┌─ The data

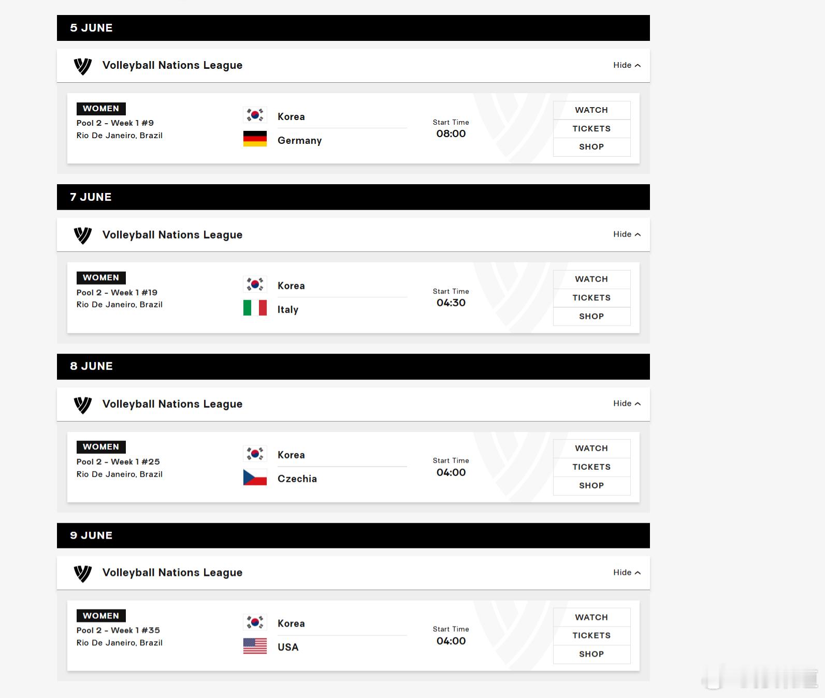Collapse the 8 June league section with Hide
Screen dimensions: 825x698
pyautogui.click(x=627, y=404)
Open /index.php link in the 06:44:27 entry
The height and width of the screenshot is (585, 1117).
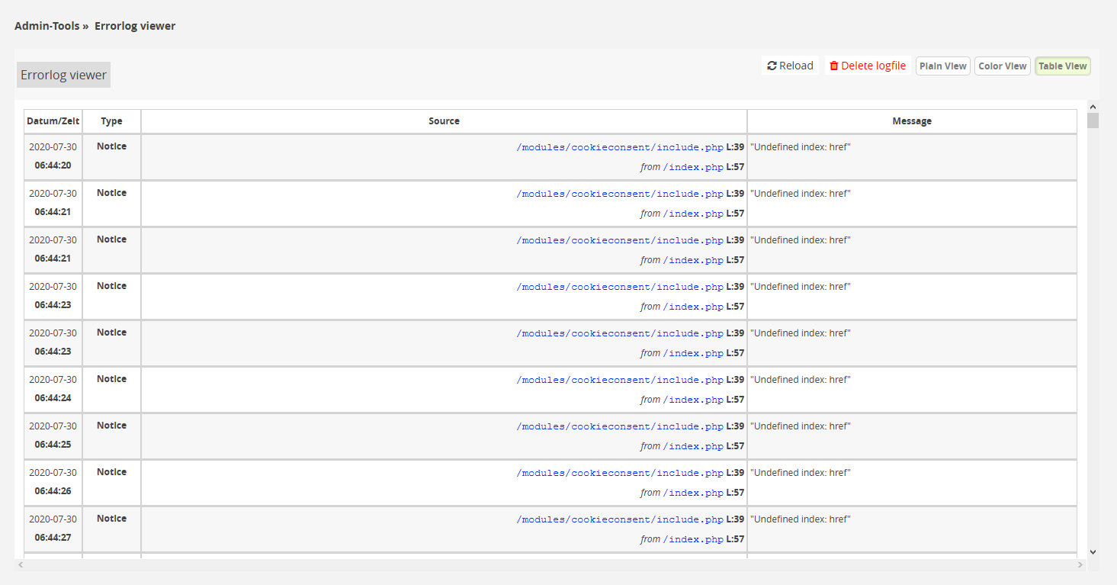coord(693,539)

└─

#### Work instructions
Your output should be the lines from the one with "Open /index.php link in the 06:44:27 entry" through the end of the listing, copied exactly and with the pictures left out.

#### Result of the exercise
Open /index.php link in the 06:44:27 entry
The height and width of the screenshot is (585, 1117).
coord(693,539)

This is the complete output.